After locating the line that holds "The image size is (670, 839).", copy that line and all that follow it word for word through the end of the data, with no pictures.

◆ **DATA UNDER STUDY**

-*-*-

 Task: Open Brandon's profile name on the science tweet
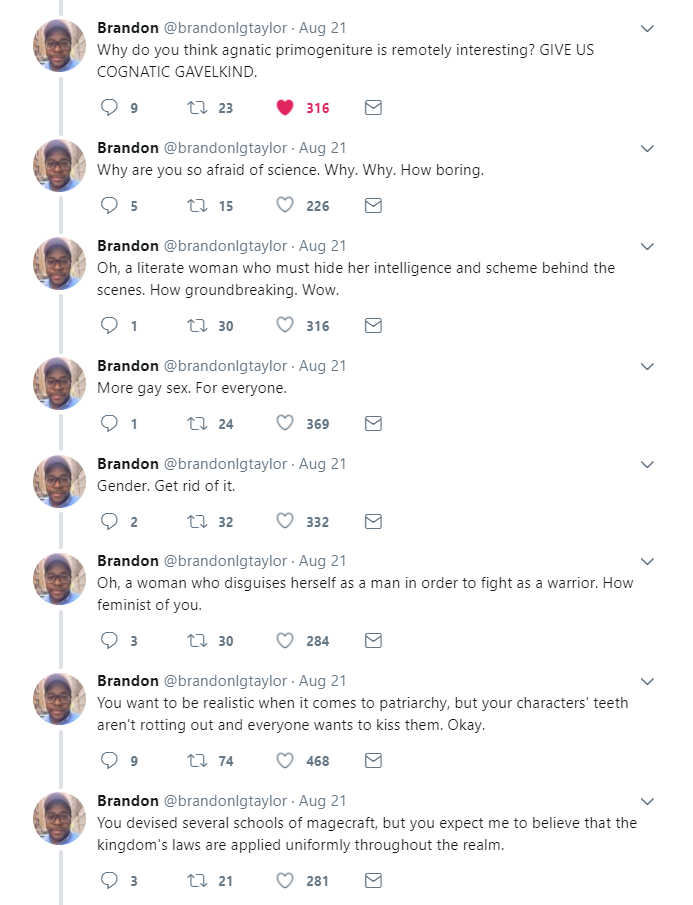pos(128,148)
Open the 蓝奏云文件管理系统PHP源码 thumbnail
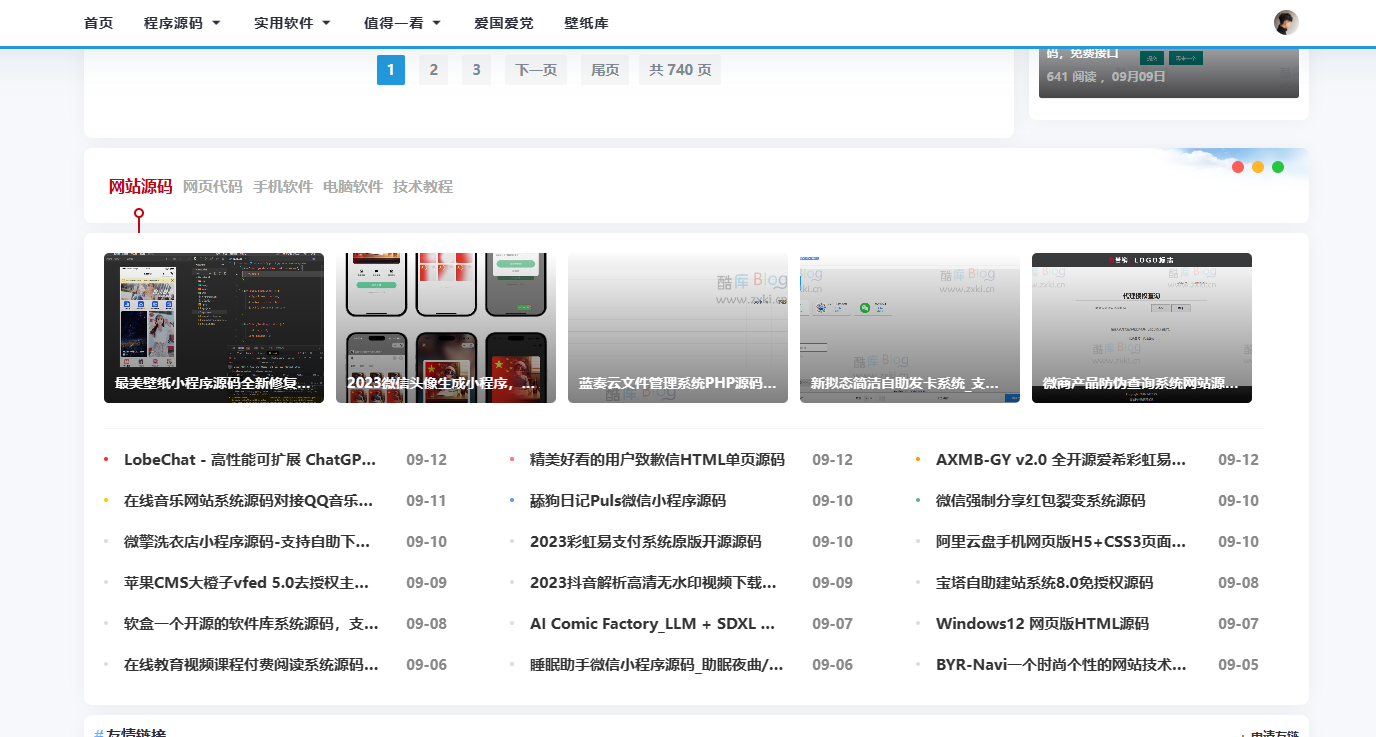Viewport: 1376px width, 737px height. 677,327
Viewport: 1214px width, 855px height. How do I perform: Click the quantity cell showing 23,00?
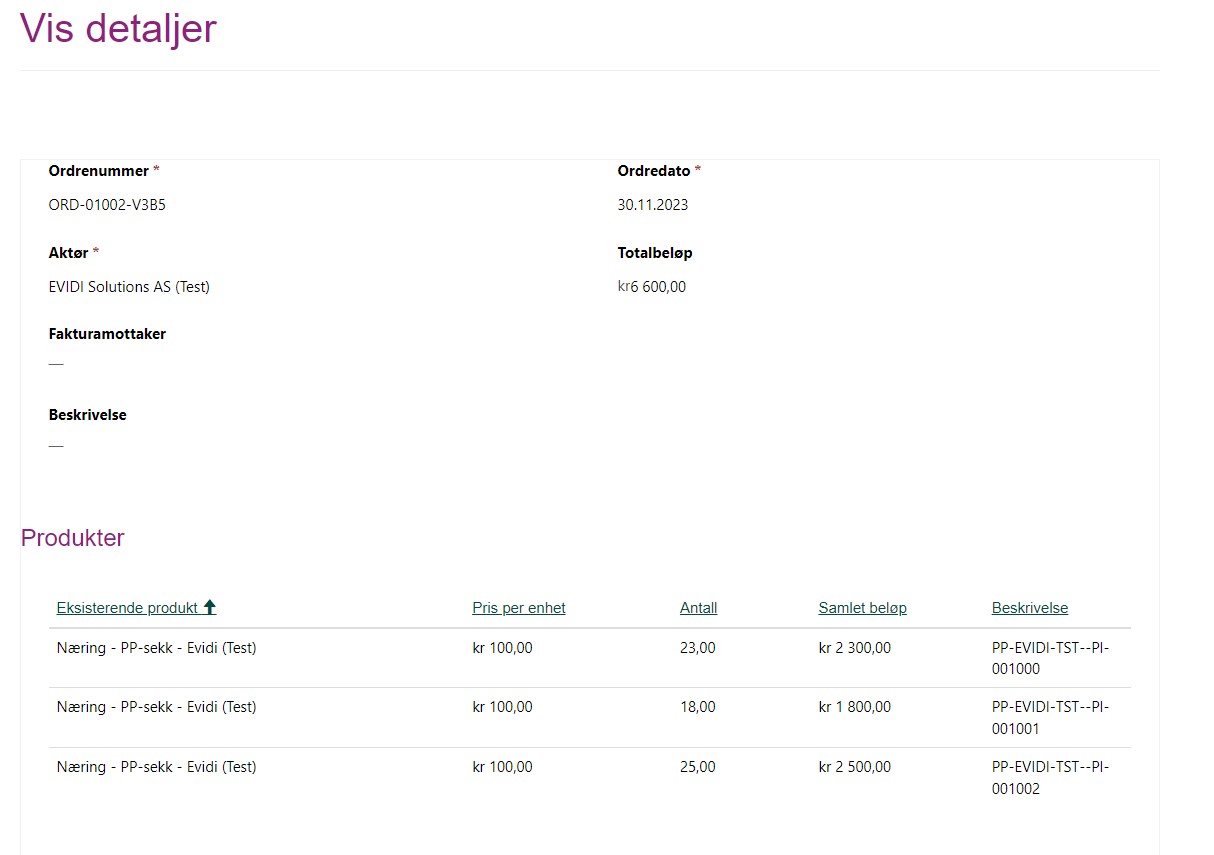pos(697,648)
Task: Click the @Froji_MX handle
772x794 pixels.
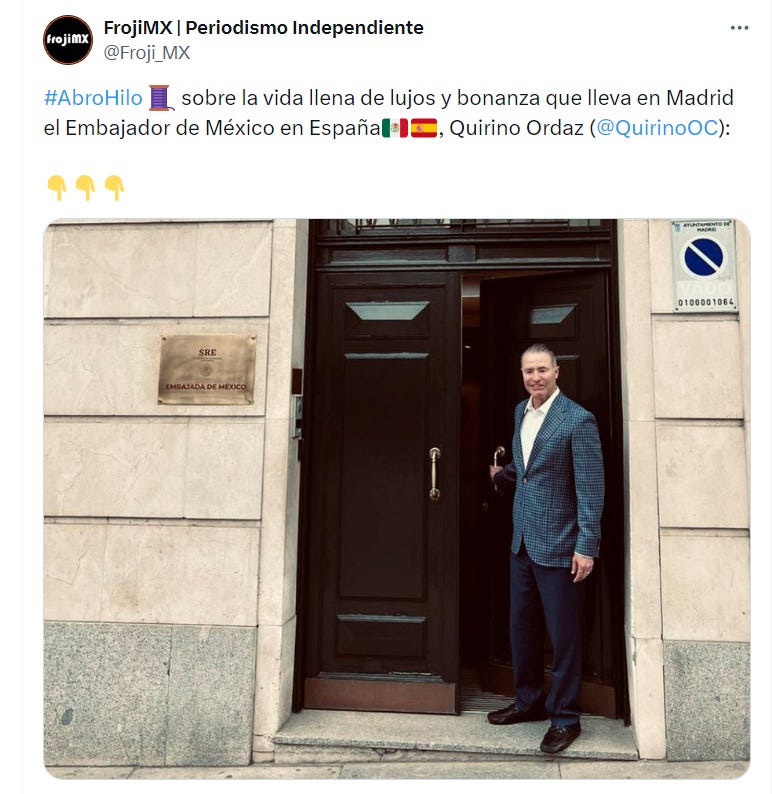Action: tap(147, 52)
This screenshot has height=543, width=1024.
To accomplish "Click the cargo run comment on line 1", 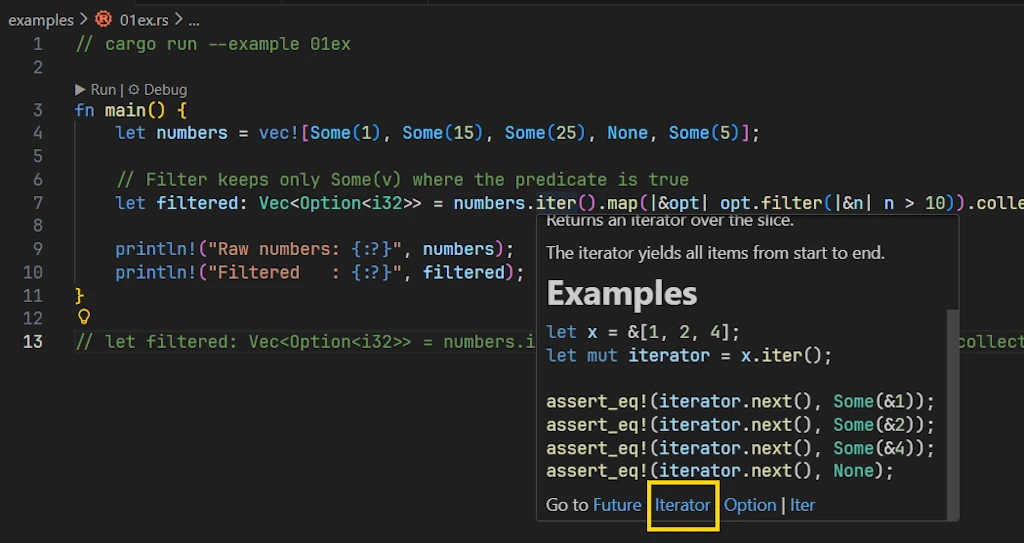I will (x=213, y=44).
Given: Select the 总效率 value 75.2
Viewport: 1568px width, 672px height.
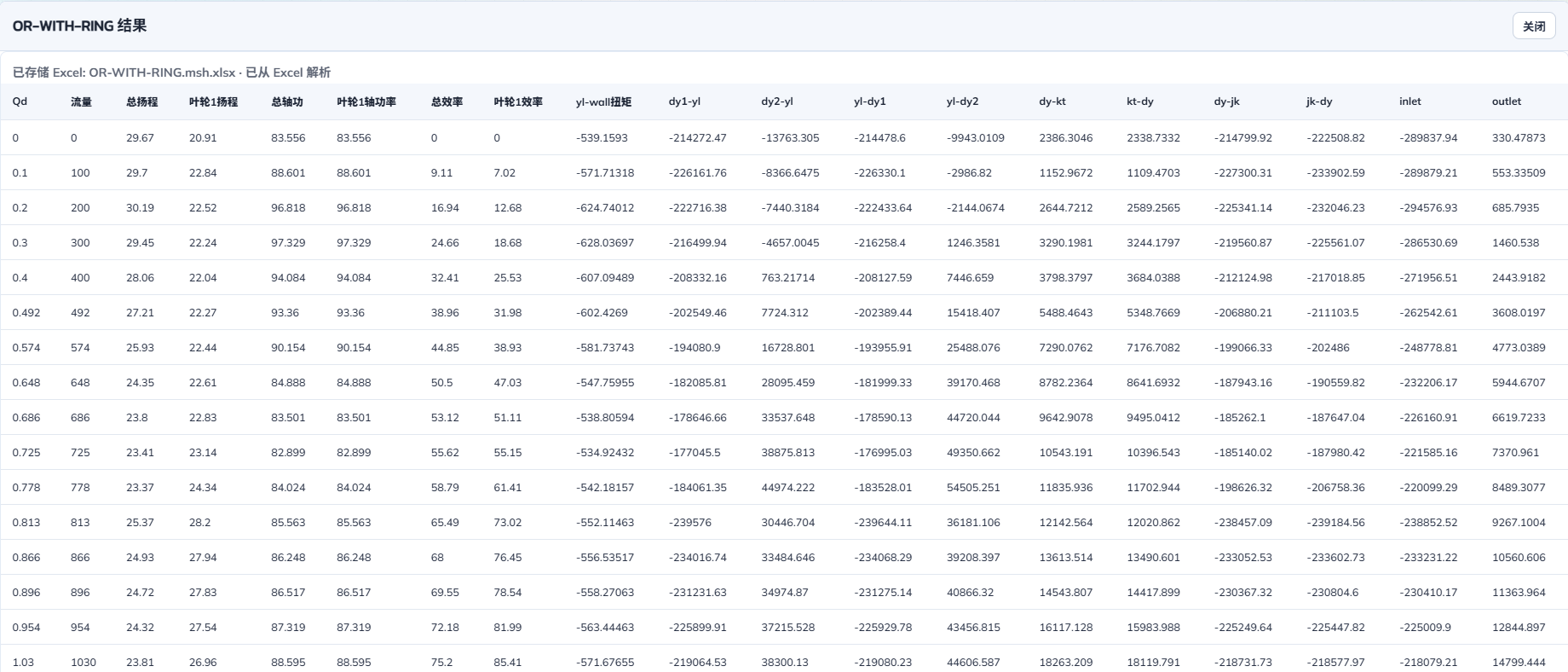Looking at the screenshot, I should (442, 663).
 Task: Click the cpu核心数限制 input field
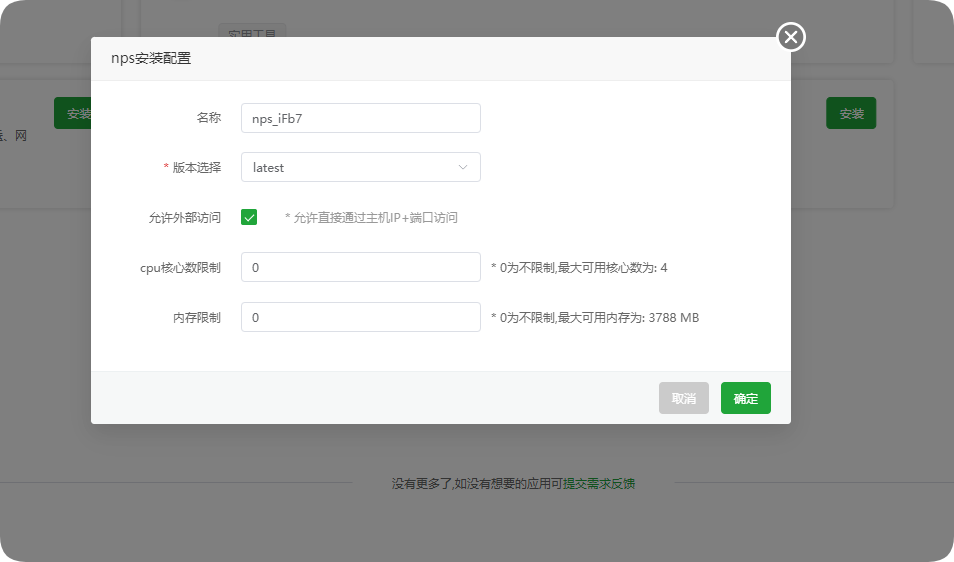point(361,267)
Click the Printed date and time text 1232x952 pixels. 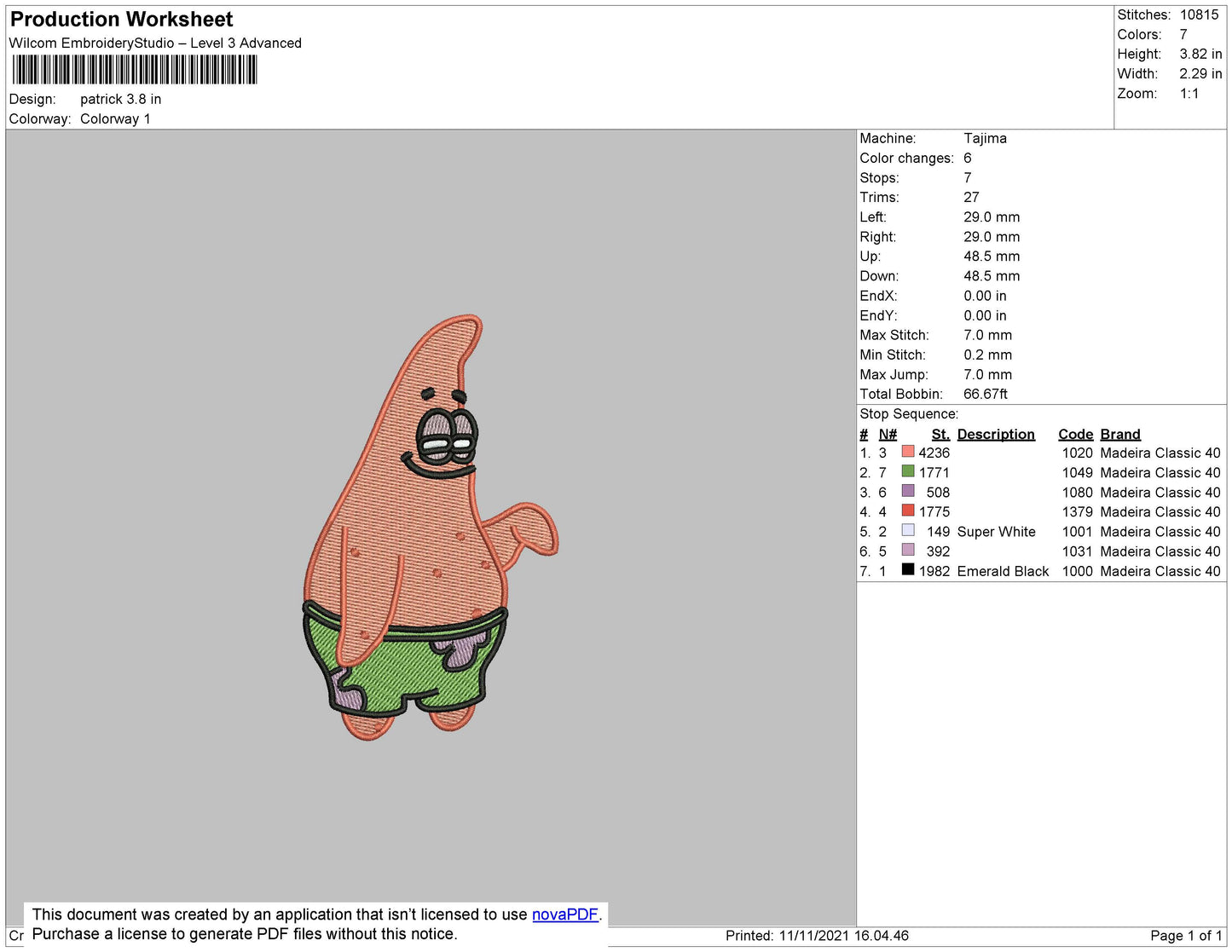[x=817, y=936]
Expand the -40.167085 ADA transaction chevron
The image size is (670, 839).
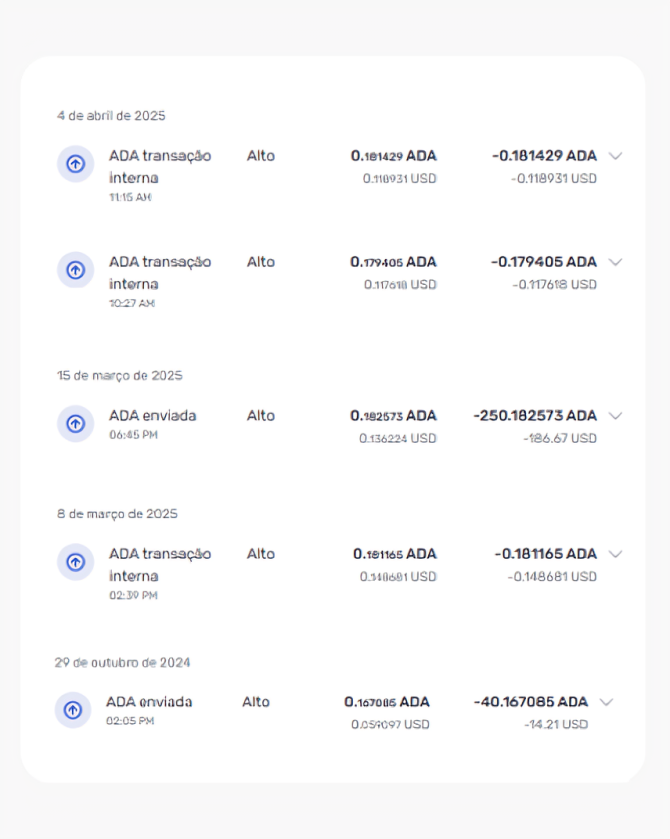[x=606, y=702]
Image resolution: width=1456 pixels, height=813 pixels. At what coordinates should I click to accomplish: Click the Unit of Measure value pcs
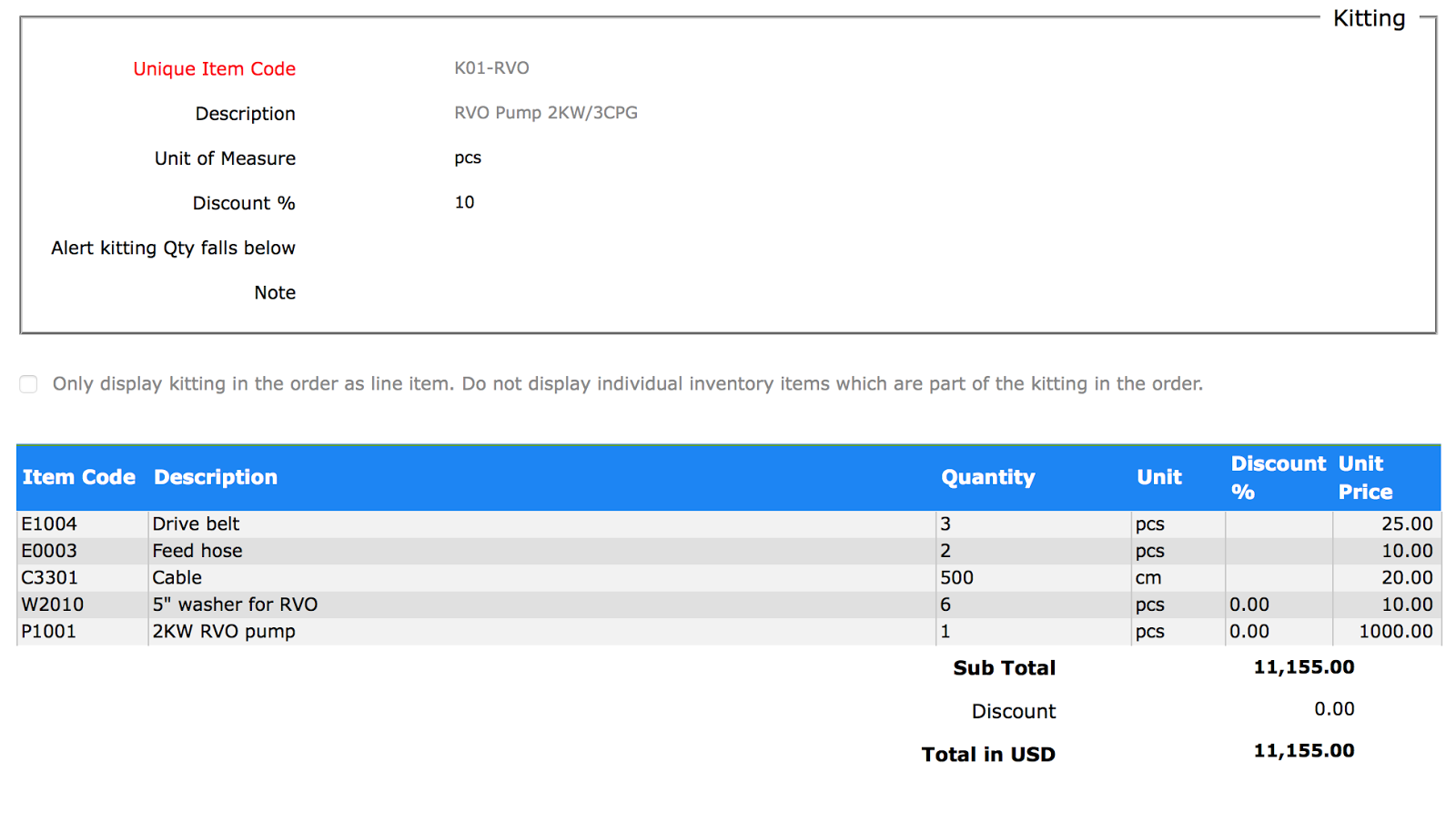(468, 158)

-*-*-

◆ **PROBLEM SOLUTION**
The image size is (670, 839).
[x=606, y=702]
Image resolution: width=1456 pixels, height=813 pixels. At what coordinates should I click to accomplish: Click the Unit of Measure value pcs
(468, 158)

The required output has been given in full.